HvonStorch Prof. Hans von Storch, Uiversity of Hamburg, Germany. Prof. Dr. Dr. h.c. Hans von Storch is a director of the Institute for Coastal Research of the GKSS Research Centre, professor at the Meteorological Institute of the University of Hamburg and a memember of the Stereing Committee of the CLISAP Center of Excellence on Climate Research of Hamburg Univeristy. His research interests are coastal climate and impact (wind, storms urges and waves) in recent times and in possible futures, and methodical issues of statistical climatology (such as detection and attribution of anthropogenic climate change, or utility of proxy data). He is engaged in transdisciplinary reasearch with social and cultural scientists since for years.

HWanner Prof. Heinz Wanner, Uiversity of Bern, Switzerland. Heinz Wanner studied geography, climatology and mathematics in Bern and Grenoble (France). He then got a postdoc at the Atmospheric Science Department of the Colorado State University in Fort Collins and worked as a deputy director of the large Alpine Experiment of the UNESCO GARP programme. In his first "scientific life" Heinz Wanner worked on regional meteorology, mountain meteorology and air pollution dispersion. After being nominated a full professor at the University of Bern, his colleagues Hans Oeschger and Bruno Messerli pushed Heinz Wanner to jump into a second "scientific life". Since this time Heinz Wanner works on global and regional paleoclimate reconstructions and diagnostics at different time scales between the last few hundred years and the Holocene (past 12’000 years). Heinz Wanner is the acting president of the Oeschger Centre for Climate Change Research at the University of Bern and a co-chair of the IGPB-PAGES (Past Global Changes) programme. In 2006 he got the Vautrin Lud prize, the inofficial nobel prize in geography.

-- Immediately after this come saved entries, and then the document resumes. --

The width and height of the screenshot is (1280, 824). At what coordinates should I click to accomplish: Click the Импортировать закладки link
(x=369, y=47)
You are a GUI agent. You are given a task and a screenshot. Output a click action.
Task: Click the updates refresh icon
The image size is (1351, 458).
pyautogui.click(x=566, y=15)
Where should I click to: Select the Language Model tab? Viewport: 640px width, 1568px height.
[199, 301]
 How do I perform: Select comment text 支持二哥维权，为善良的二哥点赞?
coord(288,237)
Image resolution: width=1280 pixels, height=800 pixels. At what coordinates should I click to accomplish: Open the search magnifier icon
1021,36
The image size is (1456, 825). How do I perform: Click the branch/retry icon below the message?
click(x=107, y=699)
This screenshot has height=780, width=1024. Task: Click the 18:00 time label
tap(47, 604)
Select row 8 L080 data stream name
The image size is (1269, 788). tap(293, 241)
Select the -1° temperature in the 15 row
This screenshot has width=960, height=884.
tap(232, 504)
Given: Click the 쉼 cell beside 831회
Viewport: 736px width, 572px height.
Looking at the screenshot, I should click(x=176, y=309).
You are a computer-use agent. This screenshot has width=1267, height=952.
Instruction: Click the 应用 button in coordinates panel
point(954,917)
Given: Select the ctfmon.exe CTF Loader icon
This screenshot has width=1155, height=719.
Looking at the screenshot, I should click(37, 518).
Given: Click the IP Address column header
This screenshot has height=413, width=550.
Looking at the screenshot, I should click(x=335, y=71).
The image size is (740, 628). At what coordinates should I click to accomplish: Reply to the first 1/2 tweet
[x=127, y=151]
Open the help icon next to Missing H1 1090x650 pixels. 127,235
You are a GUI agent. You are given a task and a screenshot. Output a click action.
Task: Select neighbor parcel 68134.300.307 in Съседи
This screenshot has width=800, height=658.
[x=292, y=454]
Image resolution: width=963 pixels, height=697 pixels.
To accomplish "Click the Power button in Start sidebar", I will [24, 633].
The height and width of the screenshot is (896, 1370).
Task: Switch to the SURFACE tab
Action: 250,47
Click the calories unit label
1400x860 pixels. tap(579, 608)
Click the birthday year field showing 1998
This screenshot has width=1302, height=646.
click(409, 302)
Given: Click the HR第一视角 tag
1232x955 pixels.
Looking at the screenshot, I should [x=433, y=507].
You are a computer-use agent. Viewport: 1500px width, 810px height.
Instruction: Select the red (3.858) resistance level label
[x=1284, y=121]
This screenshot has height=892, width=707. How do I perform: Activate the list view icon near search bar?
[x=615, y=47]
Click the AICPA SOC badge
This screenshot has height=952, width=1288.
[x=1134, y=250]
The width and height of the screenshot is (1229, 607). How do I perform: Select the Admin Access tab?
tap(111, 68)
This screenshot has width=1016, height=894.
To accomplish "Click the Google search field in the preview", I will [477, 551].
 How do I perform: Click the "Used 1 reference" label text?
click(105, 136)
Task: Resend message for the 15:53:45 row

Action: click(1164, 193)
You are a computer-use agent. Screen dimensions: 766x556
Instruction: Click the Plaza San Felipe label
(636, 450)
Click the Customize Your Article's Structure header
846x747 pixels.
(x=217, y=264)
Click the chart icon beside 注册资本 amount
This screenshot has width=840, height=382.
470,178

AYoung Alf Young, Journalist. Alf Young has been a journalist for most of his working life. Since 1986 he has held a number of executive roles at The Herald. Throughout, he has been a regular columnist on business, economic and political issues, and is currently Assistant Editor with responsibility for all the paper's comment and analysis. Before entering journalism in his thirties, Alf was a teacher and lecturer and, briefly, a political researcher. Born and raised in Greenock, the son of a shipyard craftsman, he holds degrees in natural philosophy and education. He has also been awarded honorary degrees by four Scottish universities. Alf was a member of the group which helped devise the financial arrangements for Scotland's devolved government. He has served on BP's Scottish advisory board, and, since 2000, has chaired the Glasgow advisory board of Common Purpose. A season ticket holder at Cappielow, Alf and his two sons are to be found at most Morton games, home and away.